What is required
Using the entries that follow, state how many lines contain "heading", with no other words.

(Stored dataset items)
* * * *
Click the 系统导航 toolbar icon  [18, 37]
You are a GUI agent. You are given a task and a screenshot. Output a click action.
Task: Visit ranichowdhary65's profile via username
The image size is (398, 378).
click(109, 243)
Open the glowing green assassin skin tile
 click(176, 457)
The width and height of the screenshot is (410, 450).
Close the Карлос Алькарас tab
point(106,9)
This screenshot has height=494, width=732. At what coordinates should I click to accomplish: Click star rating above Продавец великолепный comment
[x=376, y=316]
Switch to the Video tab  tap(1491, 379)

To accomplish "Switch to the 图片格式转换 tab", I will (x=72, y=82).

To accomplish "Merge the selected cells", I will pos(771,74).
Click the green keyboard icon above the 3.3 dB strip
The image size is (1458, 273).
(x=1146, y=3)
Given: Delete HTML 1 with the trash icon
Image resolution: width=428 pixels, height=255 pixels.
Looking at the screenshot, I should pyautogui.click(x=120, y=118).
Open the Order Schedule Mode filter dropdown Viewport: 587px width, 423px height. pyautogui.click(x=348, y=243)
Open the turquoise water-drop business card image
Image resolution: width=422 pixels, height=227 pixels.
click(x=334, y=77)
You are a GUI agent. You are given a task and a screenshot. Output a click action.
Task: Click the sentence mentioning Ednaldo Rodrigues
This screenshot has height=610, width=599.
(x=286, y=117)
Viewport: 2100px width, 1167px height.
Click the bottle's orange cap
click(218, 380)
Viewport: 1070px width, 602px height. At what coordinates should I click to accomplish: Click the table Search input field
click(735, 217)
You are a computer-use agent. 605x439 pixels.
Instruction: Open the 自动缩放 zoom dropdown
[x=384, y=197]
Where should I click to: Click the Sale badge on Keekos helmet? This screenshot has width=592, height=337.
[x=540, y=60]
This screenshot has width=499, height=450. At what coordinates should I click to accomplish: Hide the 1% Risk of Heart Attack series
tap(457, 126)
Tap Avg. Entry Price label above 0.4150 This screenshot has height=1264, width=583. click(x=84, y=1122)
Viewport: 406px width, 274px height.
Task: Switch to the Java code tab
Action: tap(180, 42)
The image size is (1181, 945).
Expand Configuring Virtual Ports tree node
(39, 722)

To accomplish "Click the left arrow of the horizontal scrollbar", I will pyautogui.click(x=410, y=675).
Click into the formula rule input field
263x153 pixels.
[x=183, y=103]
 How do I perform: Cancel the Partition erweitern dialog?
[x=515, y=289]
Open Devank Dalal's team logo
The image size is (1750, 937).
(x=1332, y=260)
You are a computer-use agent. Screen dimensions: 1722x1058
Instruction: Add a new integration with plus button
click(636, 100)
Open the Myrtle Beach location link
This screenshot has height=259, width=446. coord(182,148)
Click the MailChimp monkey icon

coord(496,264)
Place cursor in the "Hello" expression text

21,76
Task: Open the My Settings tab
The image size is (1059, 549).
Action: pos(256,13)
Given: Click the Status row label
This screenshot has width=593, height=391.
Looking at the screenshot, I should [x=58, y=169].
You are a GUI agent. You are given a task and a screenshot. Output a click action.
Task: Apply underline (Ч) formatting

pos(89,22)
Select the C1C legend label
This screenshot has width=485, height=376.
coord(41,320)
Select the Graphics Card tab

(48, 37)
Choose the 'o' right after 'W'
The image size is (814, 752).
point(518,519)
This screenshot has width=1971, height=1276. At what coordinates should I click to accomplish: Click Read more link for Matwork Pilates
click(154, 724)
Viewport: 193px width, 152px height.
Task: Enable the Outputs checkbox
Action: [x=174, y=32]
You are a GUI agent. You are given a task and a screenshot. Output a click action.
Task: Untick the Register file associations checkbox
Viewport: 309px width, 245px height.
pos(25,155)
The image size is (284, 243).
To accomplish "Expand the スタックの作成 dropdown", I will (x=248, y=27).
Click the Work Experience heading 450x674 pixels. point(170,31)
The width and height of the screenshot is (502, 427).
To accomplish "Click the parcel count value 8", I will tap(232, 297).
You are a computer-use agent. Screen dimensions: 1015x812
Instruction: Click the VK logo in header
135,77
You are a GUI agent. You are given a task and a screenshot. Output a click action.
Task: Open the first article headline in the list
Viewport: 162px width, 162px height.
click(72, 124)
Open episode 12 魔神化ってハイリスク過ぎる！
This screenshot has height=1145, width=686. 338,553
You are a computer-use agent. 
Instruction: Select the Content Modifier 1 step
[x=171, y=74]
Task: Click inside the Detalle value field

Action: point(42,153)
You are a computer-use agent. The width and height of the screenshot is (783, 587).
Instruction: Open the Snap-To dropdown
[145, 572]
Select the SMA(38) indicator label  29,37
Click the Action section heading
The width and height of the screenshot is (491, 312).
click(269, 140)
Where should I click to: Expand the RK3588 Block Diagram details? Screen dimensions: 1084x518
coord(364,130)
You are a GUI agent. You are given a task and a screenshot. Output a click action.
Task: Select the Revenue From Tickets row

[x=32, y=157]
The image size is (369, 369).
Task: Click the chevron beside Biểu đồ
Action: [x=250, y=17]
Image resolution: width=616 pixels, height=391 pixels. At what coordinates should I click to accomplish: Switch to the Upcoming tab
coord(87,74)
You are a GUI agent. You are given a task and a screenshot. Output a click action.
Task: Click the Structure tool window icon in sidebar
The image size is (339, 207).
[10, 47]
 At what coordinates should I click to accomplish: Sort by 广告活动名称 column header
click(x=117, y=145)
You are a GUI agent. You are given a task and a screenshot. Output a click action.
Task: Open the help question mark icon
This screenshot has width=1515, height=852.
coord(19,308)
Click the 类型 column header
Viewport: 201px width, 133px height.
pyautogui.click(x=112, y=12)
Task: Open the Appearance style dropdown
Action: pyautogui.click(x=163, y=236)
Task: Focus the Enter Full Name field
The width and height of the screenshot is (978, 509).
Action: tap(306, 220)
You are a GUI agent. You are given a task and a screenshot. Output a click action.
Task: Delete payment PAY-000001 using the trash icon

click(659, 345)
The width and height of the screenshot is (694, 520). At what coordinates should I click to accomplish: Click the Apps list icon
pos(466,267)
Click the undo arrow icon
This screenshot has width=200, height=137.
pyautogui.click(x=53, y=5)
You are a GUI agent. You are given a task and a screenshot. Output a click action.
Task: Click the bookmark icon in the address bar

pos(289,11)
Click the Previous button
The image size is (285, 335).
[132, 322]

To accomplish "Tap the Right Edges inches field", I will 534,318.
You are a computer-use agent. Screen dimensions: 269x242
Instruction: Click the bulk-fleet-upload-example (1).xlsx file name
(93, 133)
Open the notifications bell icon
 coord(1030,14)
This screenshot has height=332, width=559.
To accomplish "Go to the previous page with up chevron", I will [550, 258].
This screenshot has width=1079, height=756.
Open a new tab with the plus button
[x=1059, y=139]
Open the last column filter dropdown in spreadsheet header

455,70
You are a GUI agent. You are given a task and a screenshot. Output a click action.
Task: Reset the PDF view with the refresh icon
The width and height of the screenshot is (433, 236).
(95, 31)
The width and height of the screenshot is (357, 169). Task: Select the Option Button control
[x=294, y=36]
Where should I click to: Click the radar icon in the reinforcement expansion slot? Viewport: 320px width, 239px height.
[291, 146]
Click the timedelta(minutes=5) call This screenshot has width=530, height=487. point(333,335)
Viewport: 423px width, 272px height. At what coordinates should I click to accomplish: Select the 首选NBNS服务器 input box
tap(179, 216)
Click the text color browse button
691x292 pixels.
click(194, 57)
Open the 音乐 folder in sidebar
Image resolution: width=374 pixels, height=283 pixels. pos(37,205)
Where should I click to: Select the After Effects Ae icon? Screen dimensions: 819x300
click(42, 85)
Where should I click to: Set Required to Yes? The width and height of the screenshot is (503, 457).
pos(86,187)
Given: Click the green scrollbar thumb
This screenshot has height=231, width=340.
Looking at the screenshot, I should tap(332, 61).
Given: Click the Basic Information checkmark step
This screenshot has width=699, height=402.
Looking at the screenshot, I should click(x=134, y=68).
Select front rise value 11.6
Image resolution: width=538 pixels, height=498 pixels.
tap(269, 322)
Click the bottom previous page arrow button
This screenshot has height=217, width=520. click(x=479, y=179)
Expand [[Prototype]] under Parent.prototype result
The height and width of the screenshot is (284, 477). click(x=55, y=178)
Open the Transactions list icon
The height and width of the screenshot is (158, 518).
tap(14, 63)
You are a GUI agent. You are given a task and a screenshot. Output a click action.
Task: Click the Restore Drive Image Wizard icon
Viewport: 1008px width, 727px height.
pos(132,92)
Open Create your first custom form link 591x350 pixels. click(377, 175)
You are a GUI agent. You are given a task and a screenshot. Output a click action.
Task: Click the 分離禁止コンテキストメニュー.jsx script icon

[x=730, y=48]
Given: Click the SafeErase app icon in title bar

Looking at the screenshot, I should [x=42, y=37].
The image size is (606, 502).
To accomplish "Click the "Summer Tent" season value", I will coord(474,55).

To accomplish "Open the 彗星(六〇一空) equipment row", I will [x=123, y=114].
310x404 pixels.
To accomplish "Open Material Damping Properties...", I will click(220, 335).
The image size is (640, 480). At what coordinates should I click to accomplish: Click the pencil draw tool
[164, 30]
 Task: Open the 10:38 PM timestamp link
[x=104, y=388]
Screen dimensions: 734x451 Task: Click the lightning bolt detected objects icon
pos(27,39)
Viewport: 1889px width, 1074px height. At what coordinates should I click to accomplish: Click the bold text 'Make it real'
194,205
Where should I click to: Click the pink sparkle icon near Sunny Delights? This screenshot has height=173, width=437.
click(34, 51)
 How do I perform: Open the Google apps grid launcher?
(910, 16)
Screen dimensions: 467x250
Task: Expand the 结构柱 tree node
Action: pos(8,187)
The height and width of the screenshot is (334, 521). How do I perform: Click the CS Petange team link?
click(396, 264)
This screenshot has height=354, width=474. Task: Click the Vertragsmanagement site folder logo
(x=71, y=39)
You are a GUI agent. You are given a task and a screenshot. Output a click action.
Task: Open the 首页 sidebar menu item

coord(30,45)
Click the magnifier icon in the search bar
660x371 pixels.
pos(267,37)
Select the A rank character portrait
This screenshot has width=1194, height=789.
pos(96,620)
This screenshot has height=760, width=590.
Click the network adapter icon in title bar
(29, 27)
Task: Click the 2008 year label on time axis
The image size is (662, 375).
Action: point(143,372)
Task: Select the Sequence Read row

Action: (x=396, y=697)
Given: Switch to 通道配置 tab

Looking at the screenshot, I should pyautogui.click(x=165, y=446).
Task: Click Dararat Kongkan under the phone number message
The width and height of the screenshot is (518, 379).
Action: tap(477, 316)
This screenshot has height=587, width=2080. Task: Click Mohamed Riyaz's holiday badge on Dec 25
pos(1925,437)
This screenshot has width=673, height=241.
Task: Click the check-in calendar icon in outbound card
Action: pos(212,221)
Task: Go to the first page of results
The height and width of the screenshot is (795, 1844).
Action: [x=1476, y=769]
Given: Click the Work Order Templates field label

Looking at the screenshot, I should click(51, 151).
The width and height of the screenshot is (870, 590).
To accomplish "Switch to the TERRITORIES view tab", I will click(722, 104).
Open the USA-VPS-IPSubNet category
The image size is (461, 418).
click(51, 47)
* * * *
Expected answer
2